Hoy la experiencia de la muerte parece estar reducida al mero reconocimiento de cuerpos sin vida que, aunque sea profundamente doloroso, deben dejar de ocupar un espacio en el mundo. Por eso el duelo que provoca la muerte suele ser absurdamente interrumpido, para hacerse cargo de la engorrosa gestión de un pronto entierro o una inmediata incineración. Ya sea mediante la aniquilación del fuego o mediante el escondrijo que presta la tierra, lo importante es deshacerse lo antes posible de esa materia residual de lo que un día fue una persona. El dolor por la pérdida no cesa en el corazón de los dolientes, es cierto, y muchos siguen abrigando todo tipo de esperanzas sobre el fin último de sus muertos, pero aun así la intolerancia que hoy día solemos mostrar frente a un cuerpo sin vida es predominante y se ha convertido en una absurda voluntad de negación de la materialidad de la muerte.
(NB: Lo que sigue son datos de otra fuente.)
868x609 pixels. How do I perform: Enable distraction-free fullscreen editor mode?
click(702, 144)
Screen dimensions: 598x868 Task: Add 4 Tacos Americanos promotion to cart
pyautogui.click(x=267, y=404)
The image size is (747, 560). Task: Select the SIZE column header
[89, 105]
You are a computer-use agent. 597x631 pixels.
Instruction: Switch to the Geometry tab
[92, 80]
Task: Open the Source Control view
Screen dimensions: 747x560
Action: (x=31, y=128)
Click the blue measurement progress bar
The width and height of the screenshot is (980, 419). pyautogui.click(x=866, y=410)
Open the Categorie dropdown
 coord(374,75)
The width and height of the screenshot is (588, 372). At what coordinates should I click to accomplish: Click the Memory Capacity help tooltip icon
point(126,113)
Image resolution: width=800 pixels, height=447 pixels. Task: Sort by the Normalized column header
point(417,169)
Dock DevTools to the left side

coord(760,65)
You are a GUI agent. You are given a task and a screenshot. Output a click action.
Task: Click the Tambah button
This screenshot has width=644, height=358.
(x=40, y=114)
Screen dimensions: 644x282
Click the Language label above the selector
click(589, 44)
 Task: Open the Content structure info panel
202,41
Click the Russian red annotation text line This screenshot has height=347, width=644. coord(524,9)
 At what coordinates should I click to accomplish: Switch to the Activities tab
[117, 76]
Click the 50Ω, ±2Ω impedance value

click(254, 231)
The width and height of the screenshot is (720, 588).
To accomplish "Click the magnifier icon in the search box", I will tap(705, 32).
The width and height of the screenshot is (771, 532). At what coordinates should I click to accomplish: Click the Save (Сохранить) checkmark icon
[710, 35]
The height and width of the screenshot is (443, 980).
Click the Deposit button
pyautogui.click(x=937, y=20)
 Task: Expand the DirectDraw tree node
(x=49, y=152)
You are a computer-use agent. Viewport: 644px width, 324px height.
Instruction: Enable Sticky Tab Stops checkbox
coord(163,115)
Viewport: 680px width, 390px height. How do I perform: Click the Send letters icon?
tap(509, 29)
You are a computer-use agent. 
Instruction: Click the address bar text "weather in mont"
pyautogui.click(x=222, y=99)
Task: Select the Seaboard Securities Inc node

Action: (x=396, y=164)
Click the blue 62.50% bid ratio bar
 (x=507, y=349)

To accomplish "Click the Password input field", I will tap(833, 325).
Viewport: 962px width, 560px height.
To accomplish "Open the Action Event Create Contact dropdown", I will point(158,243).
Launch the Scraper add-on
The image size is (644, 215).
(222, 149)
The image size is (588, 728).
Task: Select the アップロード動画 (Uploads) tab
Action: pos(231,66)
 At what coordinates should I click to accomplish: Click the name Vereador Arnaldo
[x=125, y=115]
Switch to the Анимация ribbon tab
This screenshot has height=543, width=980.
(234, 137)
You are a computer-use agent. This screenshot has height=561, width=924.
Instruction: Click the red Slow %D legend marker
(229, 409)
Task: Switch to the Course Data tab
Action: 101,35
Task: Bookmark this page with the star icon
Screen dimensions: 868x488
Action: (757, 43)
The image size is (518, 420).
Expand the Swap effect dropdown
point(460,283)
Qué lejos están esos días en que la comunidad del muerto celebraba durante semanas enteras todo tipo de ritos funerarios para conjurar a la muerte y acompañar el sufrimiento de los deudos. Y lo que parece aún más grave: qué lejos están esos tiempos en que el asesino tenía que cargar con su muerto hasta que fuera liberado por los dolientes de éste. Por eso ahora nadie quiere sentirse responsable ante el hecho de la muerte. Hemos dejado atrás la idea de un compromiso de justicia con nuestros muertos. Quien muere, muerto está; pero quien ignora sus compromisos con un muerto, está condenado a cargar con él aunque lo haya enterrado o incinerado. Los muertos no sólo exigen justicia cuando han sido asesinados; también lo hacen cuando la muerte termina inesperadamente con el deseo o la creencia de una vida eterna. Y precisamente es esto último lo único que hemos conservado frente a la muerte en el mundo contemporáneo: el deseo o la creencia en la vida eterna. No nos gusta pensar en la muerte porque de hacerlo sería imposible eludir el hecho de nuestra propia muerte. Todos sabemos que sucederá, pero estamos convencidos de que esto no va a suceder hoy. Quizá suceda algún día, pero no ahora. Así que cuando se hace presente la muerte en el cuerpo sin vida de algún individuo, lo conozcamos o no, no podemos sino querer desaparecer la evidencia de la cercanía o la mera posibilidad de nuestra propia muerte. ¡Qué no quiero verla; dile que no quiero verla!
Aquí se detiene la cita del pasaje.